“Of course not,” Wolfgang said, with the suggestion of an eye roll. “If you would be so kind as to lend me two of your hairpins, I will endeavor to use them to pick the lock.”
“Oh.” My hand flew to my hair. “Of course.”
That was much better. We could all go inside together. And of course he was one of the heroes. How could he not be, with such a dashing scar?
I pulled the Kerbigrips out of my bob and handed them over, before tucking my loose hair behind my ear. “I’ve never seen anyone pick a lock before.”
“It’s a useful skill,” Wolfgang said modestly as he wandered towards the back door with me right on his heels.
I imagined so. Not that I had ever imagined, up until a few months ago, at any rate, that I would ever have need for such a skill. But I watched avidly as he straightened one Kirbigrip into a stick and inserted it into the lock, and then inserted the other and began wiggling them both.
The Schlomskys, too, gathered around to watch. Hiram looked fascinated, just the same as I imagined I did, although Sarah seemed less impressed. She didn’t comment on the many (illegal) uses of such a skill, but I’m certain she thought about them.

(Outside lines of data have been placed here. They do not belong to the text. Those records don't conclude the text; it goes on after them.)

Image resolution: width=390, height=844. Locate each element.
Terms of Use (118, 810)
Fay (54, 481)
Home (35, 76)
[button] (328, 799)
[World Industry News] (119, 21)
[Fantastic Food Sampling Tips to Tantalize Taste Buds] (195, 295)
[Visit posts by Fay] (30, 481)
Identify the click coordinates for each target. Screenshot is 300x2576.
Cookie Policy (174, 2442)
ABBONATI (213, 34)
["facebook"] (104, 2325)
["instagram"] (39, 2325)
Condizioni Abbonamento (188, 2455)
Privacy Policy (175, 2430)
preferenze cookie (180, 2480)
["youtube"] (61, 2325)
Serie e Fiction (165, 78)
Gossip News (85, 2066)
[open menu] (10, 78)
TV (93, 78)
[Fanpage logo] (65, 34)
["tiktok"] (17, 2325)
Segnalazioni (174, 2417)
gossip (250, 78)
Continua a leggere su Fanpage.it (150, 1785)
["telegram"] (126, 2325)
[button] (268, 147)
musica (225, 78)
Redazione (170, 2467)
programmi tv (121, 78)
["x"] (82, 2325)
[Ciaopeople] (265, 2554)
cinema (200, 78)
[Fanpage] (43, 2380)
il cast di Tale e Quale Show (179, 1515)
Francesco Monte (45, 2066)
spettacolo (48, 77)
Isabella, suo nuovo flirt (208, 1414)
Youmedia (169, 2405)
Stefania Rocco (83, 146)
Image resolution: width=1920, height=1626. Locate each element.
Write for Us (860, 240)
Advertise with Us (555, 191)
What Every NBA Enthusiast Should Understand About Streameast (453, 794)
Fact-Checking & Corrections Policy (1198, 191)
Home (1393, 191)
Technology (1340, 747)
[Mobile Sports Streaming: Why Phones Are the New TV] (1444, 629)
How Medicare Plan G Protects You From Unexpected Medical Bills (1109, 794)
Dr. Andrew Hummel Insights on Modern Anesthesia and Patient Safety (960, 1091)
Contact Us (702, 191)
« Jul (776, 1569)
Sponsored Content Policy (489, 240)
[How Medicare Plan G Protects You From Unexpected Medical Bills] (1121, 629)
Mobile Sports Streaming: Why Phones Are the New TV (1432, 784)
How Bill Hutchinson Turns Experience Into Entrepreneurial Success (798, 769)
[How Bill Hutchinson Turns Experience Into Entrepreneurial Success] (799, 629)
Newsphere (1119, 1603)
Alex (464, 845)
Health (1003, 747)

It was quick, anyway. Less than a minute, and Wolfgang slid the back door open, soundlessly. “I’ll go first.”
“By all means,” I told him, and followed him into the house’s kitchen.
And that was when I had to give up on the comforting notion that we were alone. There was scrambling from above our heads, the sound of rapid footsteps and shrill female voices, along with the lower (but no less startled) tones of a man.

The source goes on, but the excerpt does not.